Achieve more: The art of collaboration

As part of my ongoing series titled “Achieve More,” I’m profiling this month the role of collaboration in the development of dynamic, meaningful, and compelling education and networking experiences.

Interestingly enough, collaboration is defined as the act or process of collaborating, as well as the product resulting from collaboration. A few years ago, the Michigan Society of Association Executives (MSAE) introduced a new award recognizing innovative collaboration. This annual recognition continues to spotlight and reward collaboration both as a process and as product.

But that’s an aside.

I was fortunate enough in 2011 to attend ASAE’s Invitational Forum on Leadership and Management. If you’ve never been, I would highly recommend looking into it. Yes, it’s a little pricey; however, it was—perhaps—the best professional development experience of my life (and as a professional development junkie, that’s saying a lot).

In addition to good, quality information that was immediately applicable to my work, I was introduced to and worked alongside dozens of well-respected and seasoned association professionals.

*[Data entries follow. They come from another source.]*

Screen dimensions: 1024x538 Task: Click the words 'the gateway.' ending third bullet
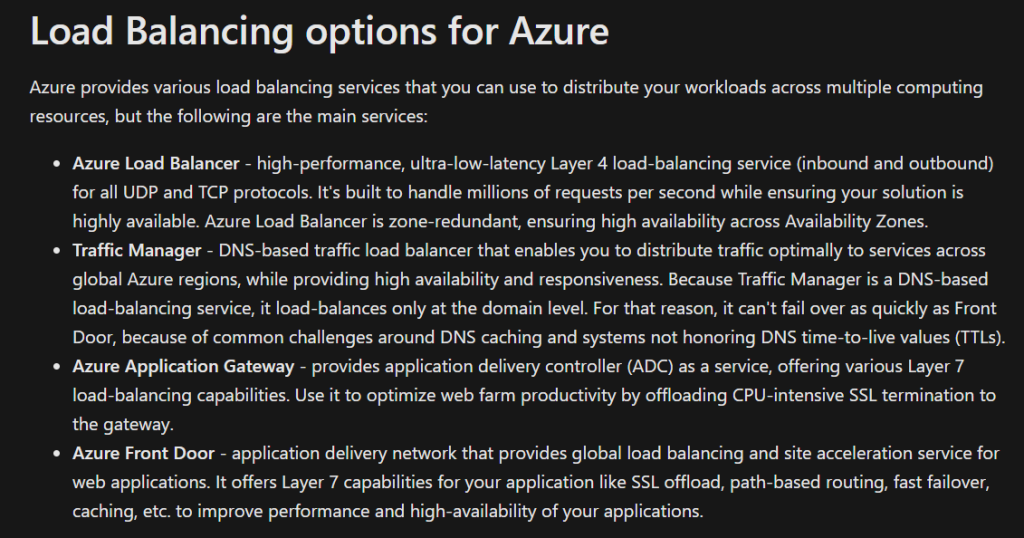pyautogui.click(x=123, y=424)
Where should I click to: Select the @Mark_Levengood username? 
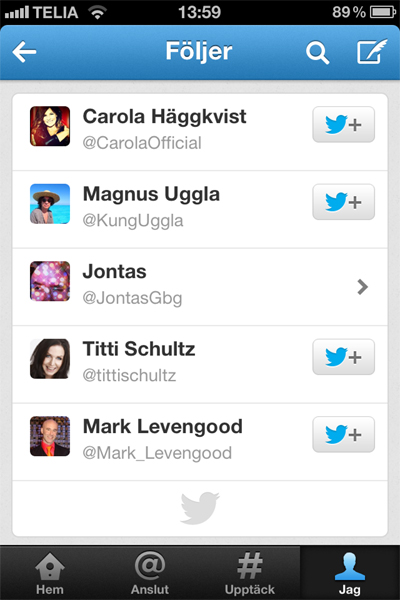(x=157, y=453)
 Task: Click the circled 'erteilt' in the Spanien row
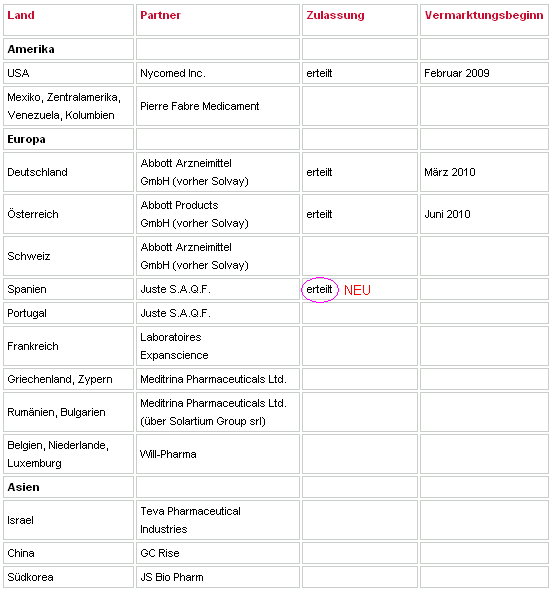click(319, 290)
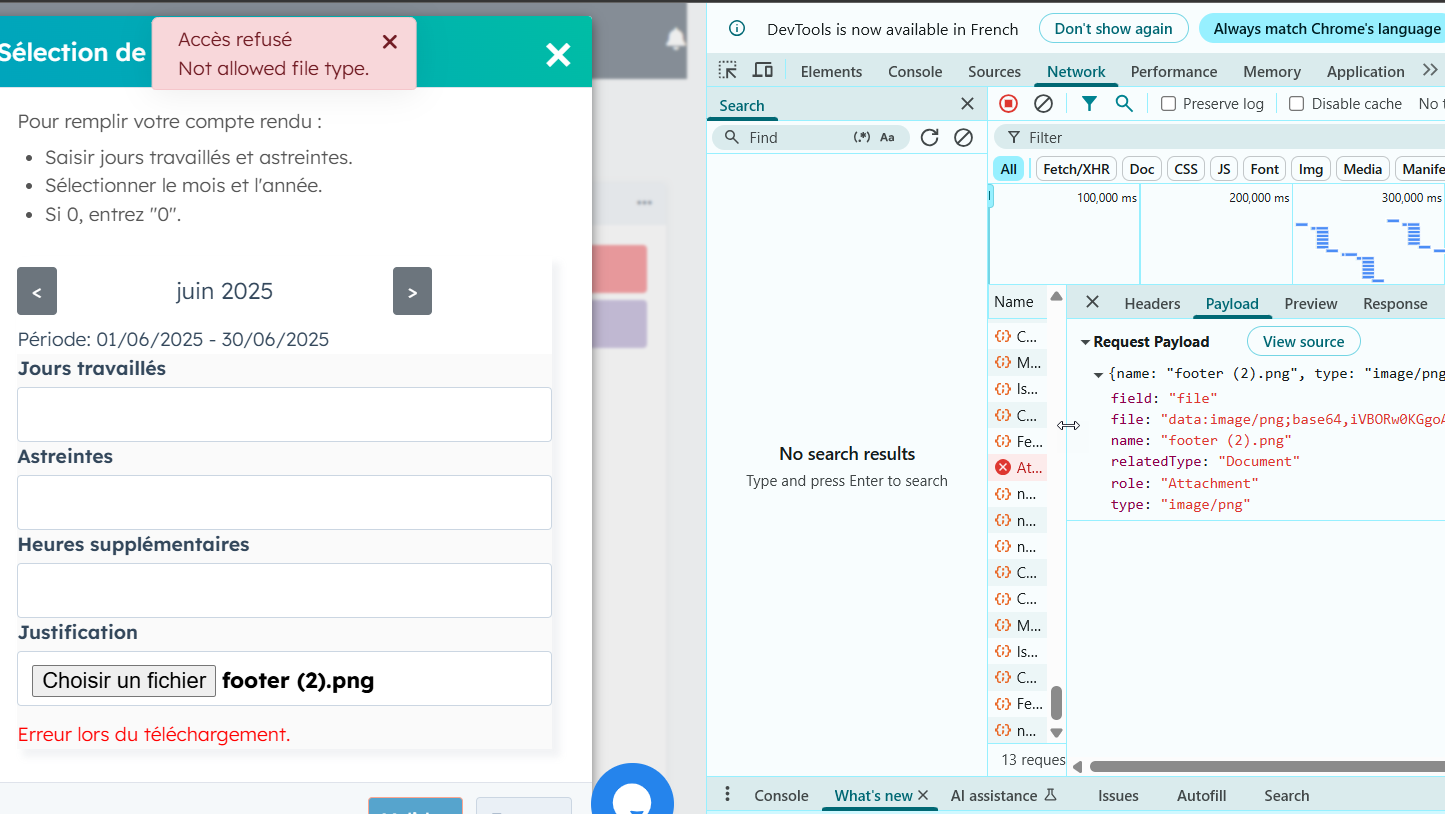Click the Jours travaillés input field
The image size is (1445, 814).
click(x=284, y=414)
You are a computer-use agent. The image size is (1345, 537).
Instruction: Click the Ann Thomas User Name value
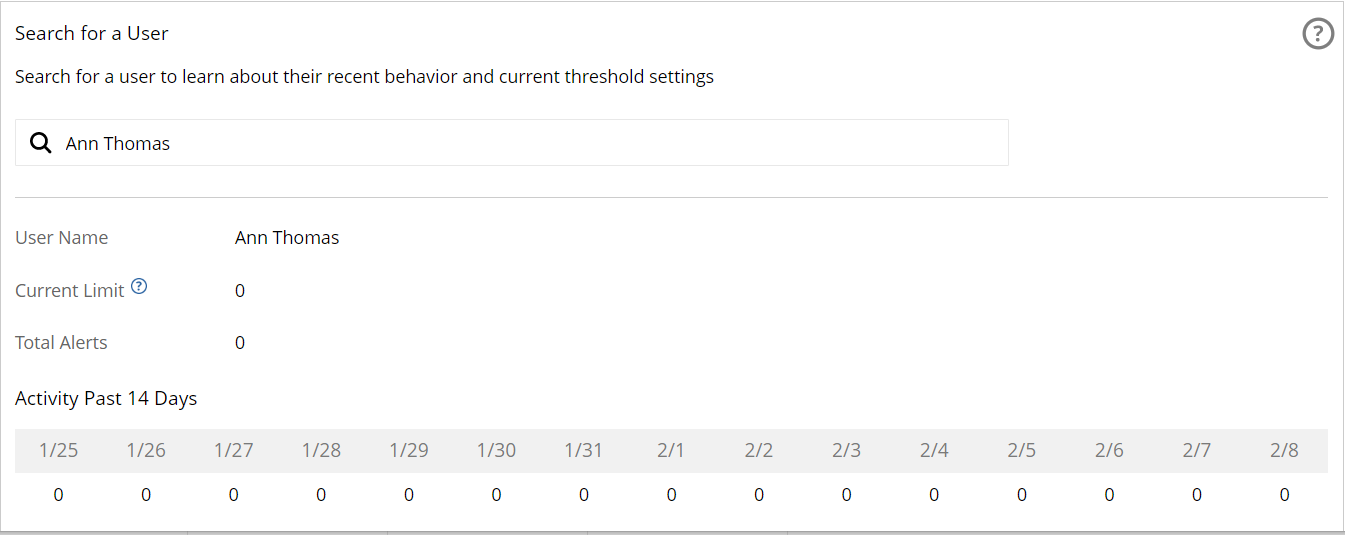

Even more than that, I was challenged to think about collaboration in a new and somewhat innovative way.

I’m paraphrasing here, but a few key takeaways/principles that continue to guide my work with others (and which I return to from time-to-time to refocus and refine my approaches to collaboration, particularly in situations involving strongly divergent opinions):

  • When a problem exists (in this case, any challenge your association could and would face during the normal course of business), my solution and your solution are fundamentally different because our views/perspectives on what should be done are based on our own unique skills, expertise, beliefs and values. And this is perfectly okay (and, in fact, to be expected).
  • Simply selecting one solution over the other or creating a compromise somewhere between our two solutions would result in a fundamentally deficient decision or product. Likewise, when one person “wins” and the other “loses,” friction, hostility and demoralization could affect not only our relationship, but our future collaborative work.
  • Instead, a third option should be devised that honors the best parts of my solution and the best parts of your solution, builds upon our respective strengths, and results in a third, more robust solution that elevates the skills, expertise, beliefs and values we each bring to the table.

In my experience, organizations often excel or have strong expertise in a particular functional area. Many resources are funneled into this department to ensure success and, ultimately, to create value and best serve the membership. Naturally, these projects gain the attention of top leadership, are allotted disproportionately more time on the board agenda, and appear first in both the monthly newsletter and the year-end report.

Meanwhile, the remaining departments suffer from inexperienced/undertrained staff members, as well as a lack of resources, poorly defined goals/objectives, board/leadership apathy, and an overall lack of time, attention and focus. Intentional or not, these dynamics have a tremendous impact on staff morale, motivation and productivity.

Unfortunately, the answer isn’t as simple as striving for perfection (sorry Type As). If it were easy for every organization to be the best at everything they do, wouldn’t we just strive for perfection each and every day (and be increasingly more disappointed when every association began to look more and more alike or the occasional human error reared its ugly head)?

Therefore, in my opinion, we have at least two options:

  1. Strive to be more balanced. Aim for excellence in the functional areas our organizations excel at, but be more mindful of and fair to the other departments and staff, too.
  2. Be more deliberate about collaboration. Be honest about the functional areas that could use a bit more attention and resources – and deploy them accordingly.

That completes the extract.